8.2 Approval of all circulars, prospectuses and listing particulars.
8.3 Approval of press releases concerning matters decided by the Board.
8.4 Ensuring a satisfactory dialogue with shareholders based on the mutual understanding of objectives.
9. Corporate Governance Matters
9.1 Undertaking a formal and rigorous annual review of the Company’s own performance, that of its committees and individual directors, and the division of responsibilities.
9.2 Determination of the independence of non-executive directors in light of their character, judgment and relationships.
9.3 Receipt of reports on the views of the Company’s shareholders.
9.4 Approval of the entry into related party transactions (as defined from time to time in the listing rules of the Financial Conduct Authority).
9.5 Any matter arising out of the Relationship Agreement.
10.1 Approval or amendment of the following policies:
- 10.1.1 Disclosure Policy;
- 10.1.2 Share Dealing Code;
- 10.1.3 Anti-Corruption and Bribery Policy;
- 10.1.4 Insider List Guidance Note; and
- 10.1.5 Code of Ethics and Business Conduct.
11.1 Grant of a power of attorney.
11.2 Recommendation to shareholders the alteration of the articles of association of the Company.
11.3 Alteration of the accounting reference date and approving any significant change in accounting policies or practices.
11.4 Alteration of the registered office of the Company.
11.5 Recommendation to shareholders the alteration of the name of the Company.
12. Legal, Administration, Pension and Other Benefits
12.1 Authorisation of the commencement or settlement by a Group company of any legal (or similar) process in relation to matters having a value or effect on the Group in excess of £100,000.
12.2 Authorisation of signatories on the Company's bank mandate.
12.3 Approval of the establishment or amendment of new pension or life insurance schemes.
12.4 Approval of material alteration to the limit of cover or premium of any of the insurance policies of any Group company, including, without limitation, the directors’ and officers’ liability insurance or any other alteration which materially increases the exposure of any Group company.
13.1 Approval of the incorporation or liquidation of any subsidiary undertaking, the effecting of any Group reorganisation or any change in the legal form, domicile or tax residence of any Group company (excluding any joint venture companies incorporated by Companion Care (Services) Limited or any of its subsidiaries in relation to the formation of a veterinary surgery).

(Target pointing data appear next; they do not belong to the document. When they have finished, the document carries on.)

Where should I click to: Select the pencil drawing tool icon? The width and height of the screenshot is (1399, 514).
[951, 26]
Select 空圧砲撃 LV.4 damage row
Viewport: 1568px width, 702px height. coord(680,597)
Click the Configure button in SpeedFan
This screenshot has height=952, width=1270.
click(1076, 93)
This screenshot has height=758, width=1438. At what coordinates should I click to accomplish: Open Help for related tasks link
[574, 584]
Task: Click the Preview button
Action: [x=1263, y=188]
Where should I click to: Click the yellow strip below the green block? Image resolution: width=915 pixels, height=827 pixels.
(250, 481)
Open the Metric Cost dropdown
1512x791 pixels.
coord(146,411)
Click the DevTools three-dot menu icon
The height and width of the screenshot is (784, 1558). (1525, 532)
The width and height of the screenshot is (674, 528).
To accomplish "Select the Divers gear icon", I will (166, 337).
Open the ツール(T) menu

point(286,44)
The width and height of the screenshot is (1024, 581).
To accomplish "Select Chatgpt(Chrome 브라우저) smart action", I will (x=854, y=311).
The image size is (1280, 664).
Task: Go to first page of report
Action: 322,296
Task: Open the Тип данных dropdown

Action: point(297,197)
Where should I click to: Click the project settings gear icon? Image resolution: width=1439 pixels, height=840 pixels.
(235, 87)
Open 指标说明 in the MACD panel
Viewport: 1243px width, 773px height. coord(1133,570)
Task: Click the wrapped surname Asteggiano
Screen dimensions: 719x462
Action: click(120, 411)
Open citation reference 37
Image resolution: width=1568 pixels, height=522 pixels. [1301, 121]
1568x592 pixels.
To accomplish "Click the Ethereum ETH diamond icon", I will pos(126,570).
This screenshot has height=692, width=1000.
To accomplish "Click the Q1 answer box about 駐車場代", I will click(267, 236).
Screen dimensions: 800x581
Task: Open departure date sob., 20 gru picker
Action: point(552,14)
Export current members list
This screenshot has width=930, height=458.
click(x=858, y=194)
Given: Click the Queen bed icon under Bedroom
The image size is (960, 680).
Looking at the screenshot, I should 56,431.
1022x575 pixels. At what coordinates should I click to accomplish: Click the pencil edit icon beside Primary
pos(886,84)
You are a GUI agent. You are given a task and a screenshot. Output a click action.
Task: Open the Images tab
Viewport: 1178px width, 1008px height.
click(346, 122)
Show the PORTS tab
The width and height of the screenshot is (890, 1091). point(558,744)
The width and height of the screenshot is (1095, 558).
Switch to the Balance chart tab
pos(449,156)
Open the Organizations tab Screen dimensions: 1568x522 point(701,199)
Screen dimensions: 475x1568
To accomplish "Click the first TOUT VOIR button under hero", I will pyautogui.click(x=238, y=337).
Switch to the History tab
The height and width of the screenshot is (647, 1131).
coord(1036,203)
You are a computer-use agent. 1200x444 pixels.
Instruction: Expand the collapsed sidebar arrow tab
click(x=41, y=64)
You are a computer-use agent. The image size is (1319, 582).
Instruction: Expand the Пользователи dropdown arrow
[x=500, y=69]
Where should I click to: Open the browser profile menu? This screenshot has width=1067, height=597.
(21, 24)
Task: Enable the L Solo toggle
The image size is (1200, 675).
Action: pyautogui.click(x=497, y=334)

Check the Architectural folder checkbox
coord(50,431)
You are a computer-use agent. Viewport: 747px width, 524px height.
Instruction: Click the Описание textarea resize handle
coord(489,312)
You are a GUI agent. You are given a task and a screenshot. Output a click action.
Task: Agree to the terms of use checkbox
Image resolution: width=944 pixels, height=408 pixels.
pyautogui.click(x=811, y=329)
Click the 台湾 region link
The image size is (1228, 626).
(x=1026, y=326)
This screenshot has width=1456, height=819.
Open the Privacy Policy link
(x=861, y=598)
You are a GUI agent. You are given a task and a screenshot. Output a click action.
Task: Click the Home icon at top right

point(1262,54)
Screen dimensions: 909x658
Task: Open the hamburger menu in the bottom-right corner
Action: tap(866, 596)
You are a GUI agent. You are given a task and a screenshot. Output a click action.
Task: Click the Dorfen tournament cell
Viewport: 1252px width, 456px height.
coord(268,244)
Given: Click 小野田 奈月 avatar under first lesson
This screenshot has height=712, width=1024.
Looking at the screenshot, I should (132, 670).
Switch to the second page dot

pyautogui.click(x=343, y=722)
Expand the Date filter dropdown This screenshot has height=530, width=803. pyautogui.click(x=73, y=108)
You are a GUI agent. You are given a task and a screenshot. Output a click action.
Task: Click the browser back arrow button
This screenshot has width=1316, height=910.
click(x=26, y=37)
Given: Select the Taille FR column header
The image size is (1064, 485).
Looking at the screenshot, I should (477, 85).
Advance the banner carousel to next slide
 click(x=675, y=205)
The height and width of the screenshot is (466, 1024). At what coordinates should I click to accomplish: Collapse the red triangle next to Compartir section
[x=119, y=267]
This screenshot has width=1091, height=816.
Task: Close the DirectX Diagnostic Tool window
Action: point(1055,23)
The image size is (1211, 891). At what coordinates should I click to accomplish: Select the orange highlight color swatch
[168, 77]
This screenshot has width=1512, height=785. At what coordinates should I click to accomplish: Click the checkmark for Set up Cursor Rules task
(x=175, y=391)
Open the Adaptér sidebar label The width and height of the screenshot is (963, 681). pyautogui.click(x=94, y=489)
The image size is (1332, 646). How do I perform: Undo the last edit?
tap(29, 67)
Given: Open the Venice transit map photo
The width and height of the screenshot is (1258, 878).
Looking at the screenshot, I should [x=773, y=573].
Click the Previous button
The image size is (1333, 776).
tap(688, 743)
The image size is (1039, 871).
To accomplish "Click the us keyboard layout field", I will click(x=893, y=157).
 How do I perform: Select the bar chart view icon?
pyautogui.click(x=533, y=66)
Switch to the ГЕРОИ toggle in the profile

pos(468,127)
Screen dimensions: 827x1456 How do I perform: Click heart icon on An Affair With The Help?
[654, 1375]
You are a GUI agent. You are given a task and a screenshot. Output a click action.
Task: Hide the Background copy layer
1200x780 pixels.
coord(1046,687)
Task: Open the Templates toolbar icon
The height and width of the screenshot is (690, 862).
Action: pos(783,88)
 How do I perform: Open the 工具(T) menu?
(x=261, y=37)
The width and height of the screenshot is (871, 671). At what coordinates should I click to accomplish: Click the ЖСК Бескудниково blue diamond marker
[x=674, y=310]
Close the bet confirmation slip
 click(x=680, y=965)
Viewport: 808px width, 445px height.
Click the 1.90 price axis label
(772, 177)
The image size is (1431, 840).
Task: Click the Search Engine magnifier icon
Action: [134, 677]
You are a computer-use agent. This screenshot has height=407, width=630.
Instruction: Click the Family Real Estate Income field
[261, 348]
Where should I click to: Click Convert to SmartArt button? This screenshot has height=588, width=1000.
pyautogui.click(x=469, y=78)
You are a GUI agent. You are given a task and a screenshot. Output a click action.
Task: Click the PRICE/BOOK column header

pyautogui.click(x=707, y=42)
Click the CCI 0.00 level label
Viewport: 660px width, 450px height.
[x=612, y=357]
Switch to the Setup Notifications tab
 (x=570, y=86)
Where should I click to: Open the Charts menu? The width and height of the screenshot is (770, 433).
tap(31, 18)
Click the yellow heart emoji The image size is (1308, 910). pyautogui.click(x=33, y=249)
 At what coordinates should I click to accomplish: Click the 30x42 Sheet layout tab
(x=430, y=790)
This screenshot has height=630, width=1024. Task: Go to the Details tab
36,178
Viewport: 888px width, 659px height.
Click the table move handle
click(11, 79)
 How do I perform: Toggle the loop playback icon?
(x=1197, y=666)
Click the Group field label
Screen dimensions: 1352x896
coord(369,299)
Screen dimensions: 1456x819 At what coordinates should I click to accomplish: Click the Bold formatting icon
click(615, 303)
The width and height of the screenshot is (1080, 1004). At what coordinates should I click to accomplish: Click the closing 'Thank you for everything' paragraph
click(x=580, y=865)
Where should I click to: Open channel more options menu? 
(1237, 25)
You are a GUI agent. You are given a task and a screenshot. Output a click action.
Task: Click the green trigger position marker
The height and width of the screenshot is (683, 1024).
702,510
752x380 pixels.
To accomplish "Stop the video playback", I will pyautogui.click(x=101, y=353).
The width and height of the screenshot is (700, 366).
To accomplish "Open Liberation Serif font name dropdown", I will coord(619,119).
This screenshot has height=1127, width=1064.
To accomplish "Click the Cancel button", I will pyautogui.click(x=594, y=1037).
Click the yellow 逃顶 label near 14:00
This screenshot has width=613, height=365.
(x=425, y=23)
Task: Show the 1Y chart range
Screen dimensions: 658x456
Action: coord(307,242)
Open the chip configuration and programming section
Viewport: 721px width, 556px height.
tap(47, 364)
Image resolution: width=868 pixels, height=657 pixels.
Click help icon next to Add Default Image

13.2 Approval of the initiation of any bankruptcy, dissolution, liquidation or winding up proceedings, moratorium or suspension of payments in relation to any Group company (or any similar proceedings).
13.3 Approval of the granting, entering into any licence, agreement or arrangement concerning any part of the name or trading names of the Company or the goodwill attaching to the same or any part of the Company’s intellectual property excluding licences granted in the ordinary course of business to suppliers to enable them to brand own label packaging and products.
13.4 Approval of the Group’s corporate social responsibility programme and the monitoring of performance against agreed targets from data supplied by the Company’s subsidiaries, in conjunction with the Company’s Pets Before Profits / Ethics Committee.
13.5 Approval of policies regarding the making of charitable or political donations, a code of ethics and business practice, share dealing, health and safety, environment, communications including procedures for the release of price sensitive information and corporate social responsibility.
13.6 Approval of the adoption and amendment of this schedule of matters reserved for Board decisions.
The Board will receive reports and recommendations from time to time on any matter which it considers significant to the Group.
All of the foregoing relate also to transactions to be entered into by any subsidiary of the Company.
Approved by the Board on 21 March 2018.